= Marmion Savage =

Irish novelist and journalist

Marmion Wilme Savage (1803–1872), also known as Marmion Wilard Savage, was an Irish novelist and journalist.

==Life==
He was son of the Rev. Henry Savage. He matriculated as a pensioner on 6 October 1817 at Trinity College, Dublin, obtaining a scholarship in 1822, and graduating B.A. in the autumn of 1824. On leaving the university he held for some time in Dublin a position under the Irish government.

Savage was in 1856 appointed editor of The Examiner in succession to John Forster, and moved to London. He remained editor for around three years. He died at Torquay, after a prolonged illness, on 1 May 1872.

==Works==
His first novel The Falcon Family, or Young Ireland, appeared in 1845, at the moment when the physical force party were just beginning to secede from the Repeal Association. It was a caustic attack on the seceders. His second work, The Bachelor of the Albany, which was published in 1847, proved to be his best known.
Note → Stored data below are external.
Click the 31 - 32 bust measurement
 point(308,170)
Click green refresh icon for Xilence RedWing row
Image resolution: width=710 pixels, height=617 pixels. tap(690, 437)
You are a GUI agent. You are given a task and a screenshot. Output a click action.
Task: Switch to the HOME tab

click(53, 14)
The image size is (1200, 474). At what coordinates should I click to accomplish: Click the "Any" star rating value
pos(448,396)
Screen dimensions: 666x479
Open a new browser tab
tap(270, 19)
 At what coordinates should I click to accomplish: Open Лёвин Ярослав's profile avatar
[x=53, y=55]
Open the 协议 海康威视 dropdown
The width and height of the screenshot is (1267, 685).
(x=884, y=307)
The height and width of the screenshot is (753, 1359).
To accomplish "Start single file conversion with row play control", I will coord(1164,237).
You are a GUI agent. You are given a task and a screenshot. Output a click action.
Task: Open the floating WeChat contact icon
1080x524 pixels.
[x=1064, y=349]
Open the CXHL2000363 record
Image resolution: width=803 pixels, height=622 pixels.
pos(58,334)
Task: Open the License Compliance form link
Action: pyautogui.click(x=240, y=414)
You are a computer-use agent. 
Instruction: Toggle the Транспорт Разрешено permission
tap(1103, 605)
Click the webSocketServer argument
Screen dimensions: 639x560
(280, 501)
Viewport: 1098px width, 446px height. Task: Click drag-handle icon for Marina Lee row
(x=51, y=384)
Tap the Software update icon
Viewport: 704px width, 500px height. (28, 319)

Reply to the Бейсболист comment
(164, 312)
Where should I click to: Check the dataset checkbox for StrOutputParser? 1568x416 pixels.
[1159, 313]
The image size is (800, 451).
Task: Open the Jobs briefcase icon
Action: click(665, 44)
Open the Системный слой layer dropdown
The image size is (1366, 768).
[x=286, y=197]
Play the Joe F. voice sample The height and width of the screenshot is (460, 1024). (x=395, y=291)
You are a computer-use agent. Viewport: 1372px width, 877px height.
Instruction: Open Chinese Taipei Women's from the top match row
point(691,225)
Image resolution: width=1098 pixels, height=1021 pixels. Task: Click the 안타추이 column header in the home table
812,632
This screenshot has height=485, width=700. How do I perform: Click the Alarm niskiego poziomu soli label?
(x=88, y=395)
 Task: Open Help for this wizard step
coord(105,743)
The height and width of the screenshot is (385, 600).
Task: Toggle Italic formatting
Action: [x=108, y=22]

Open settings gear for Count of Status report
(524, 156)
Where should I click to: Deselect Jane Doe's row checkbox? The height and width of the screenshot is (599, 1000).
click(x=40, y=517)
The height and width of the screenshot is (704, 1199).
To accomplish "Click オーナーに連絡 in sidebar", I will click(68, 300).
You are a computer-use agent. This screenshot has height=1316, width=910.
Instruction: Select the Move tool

In 1849 Savage brought out a three-volume novel, called My Uncle the Curate, and in 1852 another entitled Reuben Medlicott, or the Coming Man. His fifth story was a novelette, called Clover Cottage, or I can't get in, which, dramatised by Tom Taylor under the title of Nine Points of the Law, as a comedietta in one act, was first performed at the Olympic on 11 April 1859, with Mrs. Stirling and Addison in the two chief parts.

In 1855 he edited, in two volumes with notes and a preface, Richard Lalor Sheil's Sketches, Legal and Political, which had appeared as a serial in the New Monthly Magazine, under the editorship of Thomas Campbell. In 1870 he brought out his sixth and last novel, entitled The Woman of Business, or the Lady and the Lawyer.

==Family==
He was twice married. By his first wife, Olivia, daughter of Olivia Owenson and niece of Lady Morgan, to whom the novelist dedicated his Bachelor of the Albany, he had an only son, who died in youth. By his second wife, a daughter of Thomas Hutton of Dublin, Narissa Rosavo (1818-91), who was also an author of short stories for Argosy (UK magazine). They had no children.